Sin
dejar de atender al monitor donde, probablemente, acababa de abrir mi ficha de
paciente, la doctora contestó a mi saludo con un rutinario: “¿Cómo estás?”.
He
de aclarar que llevaba más de dos horas en la sala de espera, que eran las dos
menos veinte del mediodía, sin comer y que estaba dando cabezadas a punto de
quedarme dormido, segundos antes de oír mi nombre en la puerta de la consulta.
“Razonablemente bien” contesté tras unos
instantes de duda, mientras tomaba asiento frente a su mesa.

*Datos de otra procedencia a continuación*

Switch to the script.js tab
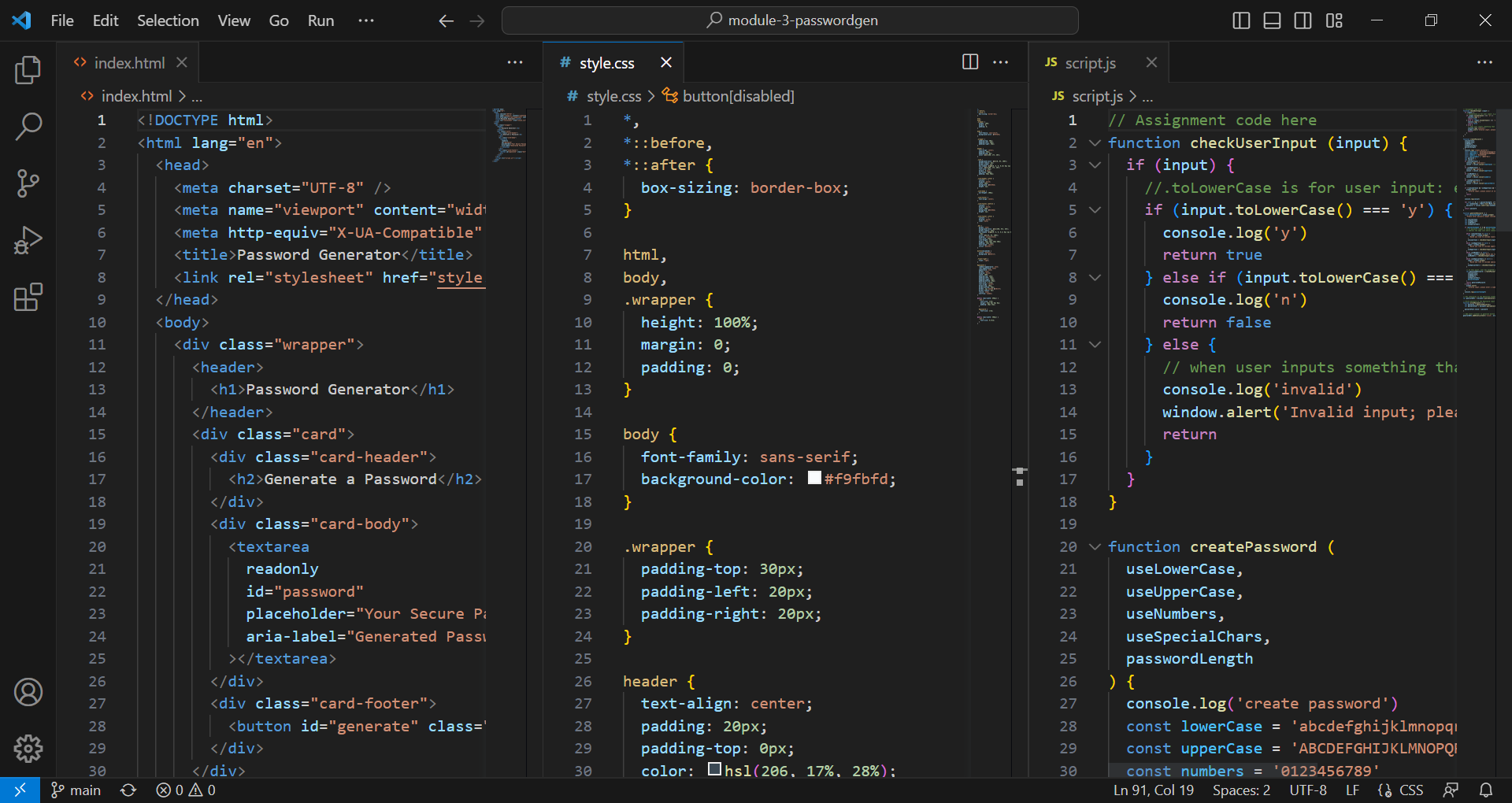This screenshot has height=803, width=1512. [1090, 63]
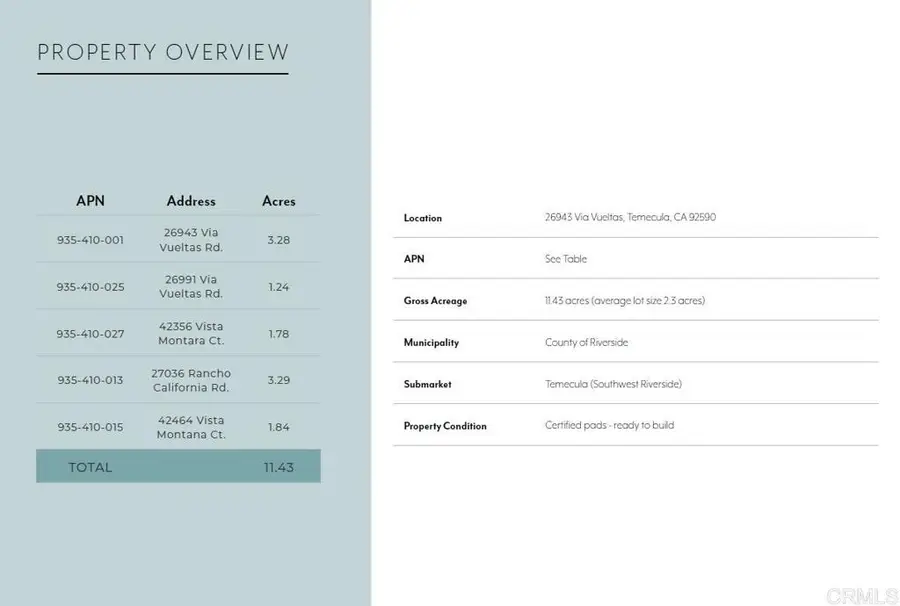Click APN 935-410-015 in table
This screenshot has width=900, height=606.
click(90, 427)
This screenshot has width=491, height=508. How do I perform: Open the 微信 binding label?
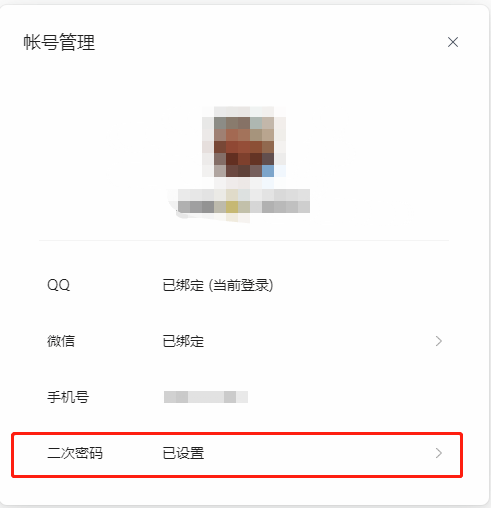(x=61, y=341)
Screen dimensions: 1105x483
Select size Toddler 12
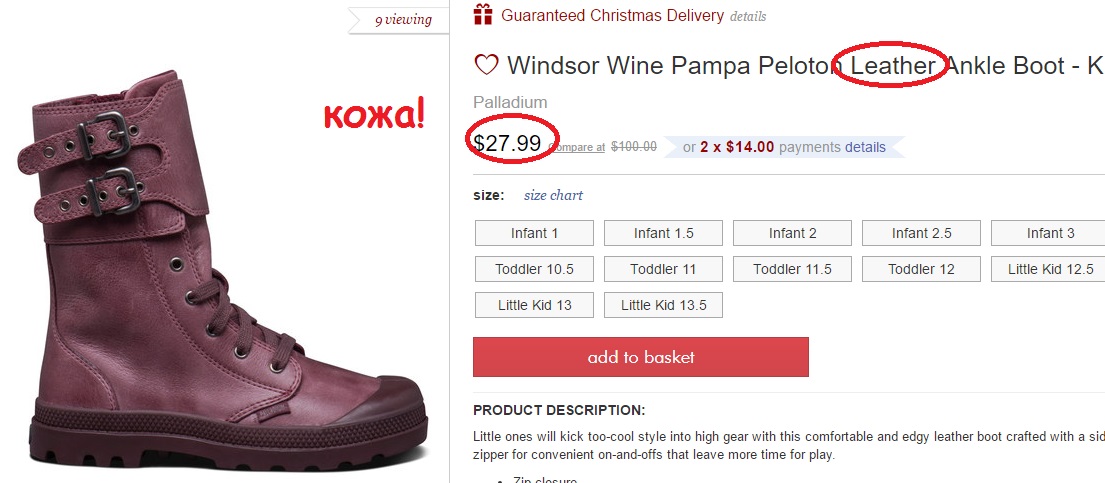921,269

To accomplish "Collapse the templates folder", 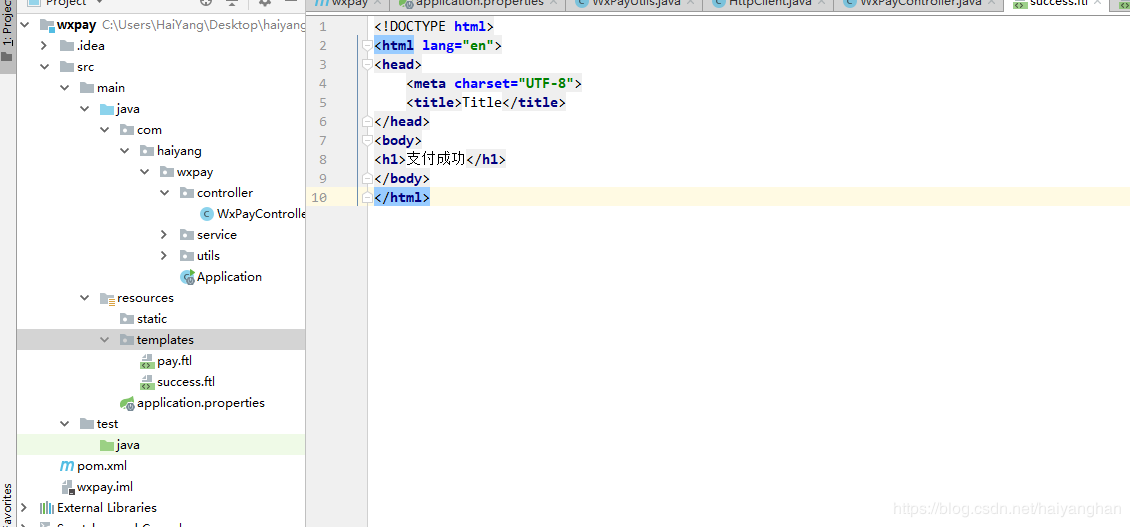I will tap(105, 340).
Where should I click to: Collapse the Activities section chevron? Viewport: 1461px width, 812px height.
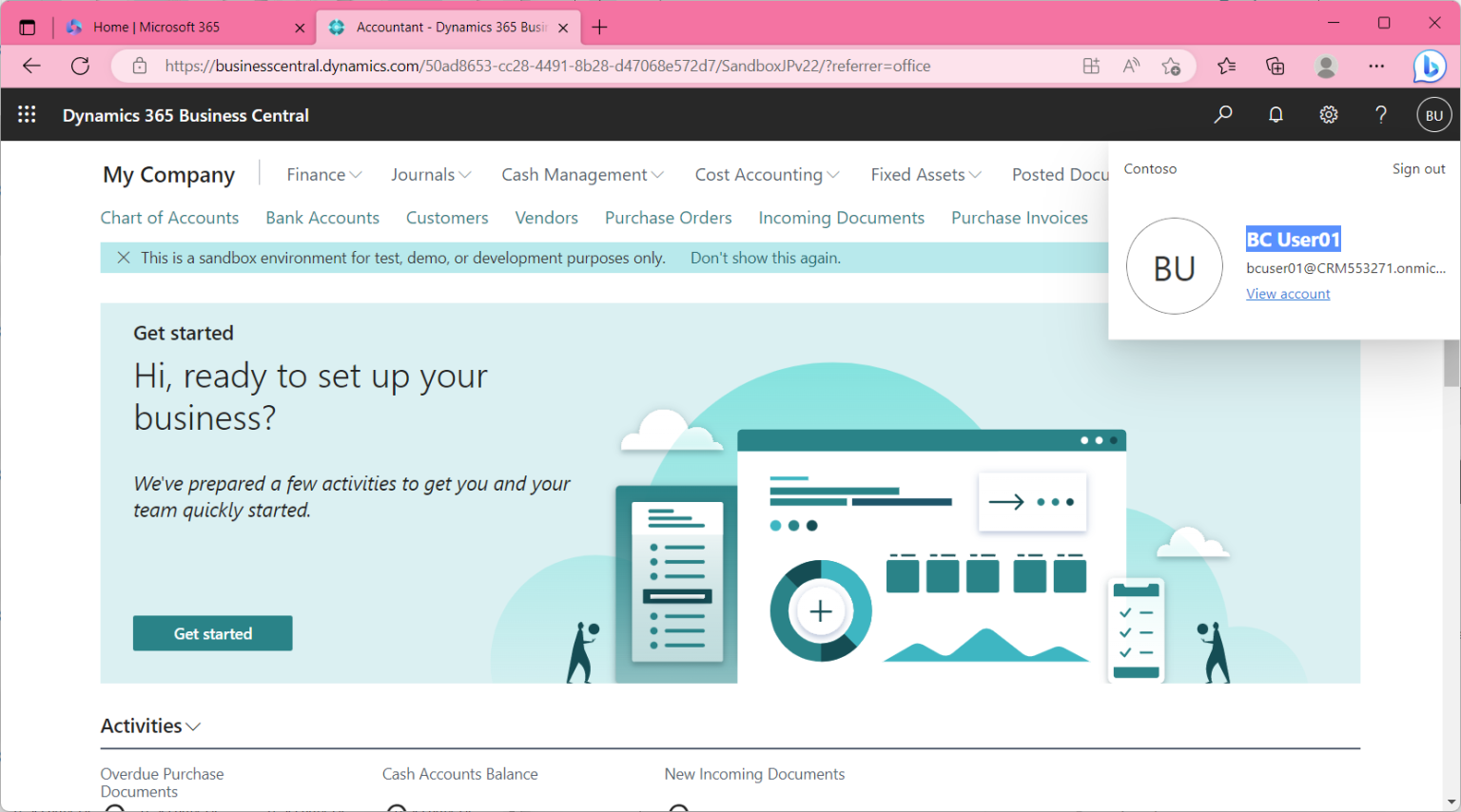pos(194,726)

“¿Razonablemente?” preguntó ella,
mirándome con interés.
“Bueno. No me ha
abandonado el catarro desde el año pasado, mi nariz vuelve a estar taponada por
los dichosos pólipos – odio a los pólipos -
y si a esto le añadimos el retraso de la pensión y que hace más de tres
años que no me despierto con una señora
de buen ver, a mi lado, se podría pensar que estoy como la caca, pero dada mi
natural tendencia a ver el medio vaso lleno y teniendo en cuenta que estoy
vivo, podemos establecer como razonable, en términos relativos, mi bienestar en
el día de hoy”.
Tras
unos segundos observándome por encima de sus gafas, esbozó lentamente una
sonrisa y supe que había comprendido que nunca me daré por vencido. Nunca.